======== DATA EXTRACTS ========

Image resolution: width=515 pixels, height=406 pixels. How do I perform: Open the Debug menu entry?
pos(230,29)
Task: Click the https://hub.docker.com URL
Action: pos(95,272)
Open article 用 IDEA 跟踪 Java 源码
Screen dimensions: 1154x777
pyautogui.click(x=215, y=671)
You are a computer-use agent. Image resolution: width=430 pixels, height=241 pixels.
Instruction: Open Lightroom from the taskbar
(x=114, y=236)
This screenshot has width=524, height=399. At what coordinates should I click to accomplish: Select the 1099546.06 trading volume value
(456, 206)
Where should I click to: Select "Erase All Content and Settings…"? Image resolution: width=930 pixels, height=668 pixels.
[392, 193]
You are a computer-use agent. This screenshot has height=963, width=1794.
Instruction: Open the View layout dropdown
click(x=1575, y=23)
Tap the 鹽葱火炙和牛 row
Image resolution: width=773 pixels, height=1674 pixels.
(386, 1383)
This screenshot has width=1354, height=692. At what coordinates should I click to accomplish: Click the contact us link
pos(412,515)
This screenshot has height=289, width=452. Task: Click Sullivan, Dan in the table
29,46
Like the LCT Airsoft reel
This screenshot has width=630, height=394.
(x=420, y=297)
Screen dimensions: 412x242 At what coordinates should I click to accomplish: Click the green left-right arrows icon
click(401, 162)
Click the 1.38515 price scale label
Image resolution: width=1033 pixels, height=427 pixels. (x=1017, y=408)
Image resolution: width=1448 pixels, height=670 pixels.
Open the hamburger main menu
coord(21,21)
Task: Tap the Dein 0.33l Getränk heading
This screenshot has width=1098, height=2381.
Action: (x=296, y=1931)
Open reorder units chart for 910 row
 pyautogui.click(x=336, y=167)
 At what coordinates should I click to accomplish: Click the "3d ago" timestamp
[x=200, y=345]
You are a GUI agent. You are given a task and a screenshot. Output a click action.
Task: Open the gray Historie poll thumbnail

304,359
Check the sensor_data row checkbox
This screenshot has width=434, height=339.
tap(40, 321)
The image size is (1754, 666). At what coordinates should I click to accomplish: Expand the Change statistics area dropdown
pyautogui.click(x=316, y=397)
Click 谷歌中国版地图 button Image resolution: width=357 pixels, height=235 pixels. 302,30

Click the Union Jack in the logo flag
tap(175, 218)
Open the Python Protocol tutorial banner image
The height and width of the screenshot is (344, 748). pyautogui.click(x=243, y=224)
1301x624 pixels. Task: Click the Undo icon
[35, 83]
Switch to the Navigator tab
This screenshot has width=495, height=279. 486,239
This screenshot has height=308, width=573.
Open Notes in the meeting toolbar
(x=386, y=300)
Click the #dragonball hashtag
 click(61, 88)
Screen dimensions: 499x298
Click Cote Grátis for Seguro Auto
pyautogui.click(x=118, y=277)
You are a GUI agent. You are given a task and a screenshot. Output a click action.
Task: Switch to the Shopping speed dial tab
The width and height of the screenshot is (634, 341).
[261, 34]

========

**YOUR OBJECTIVE:** Identify the lines in the entries above that contain "computer", then copy them out.

**PROBLEM SOLUTION:**
You are a computer-use agent. Image resolution: width=430 pixels, height=241 pixels.
You are a computer-use agent. This screenshot has height=963, width=1794.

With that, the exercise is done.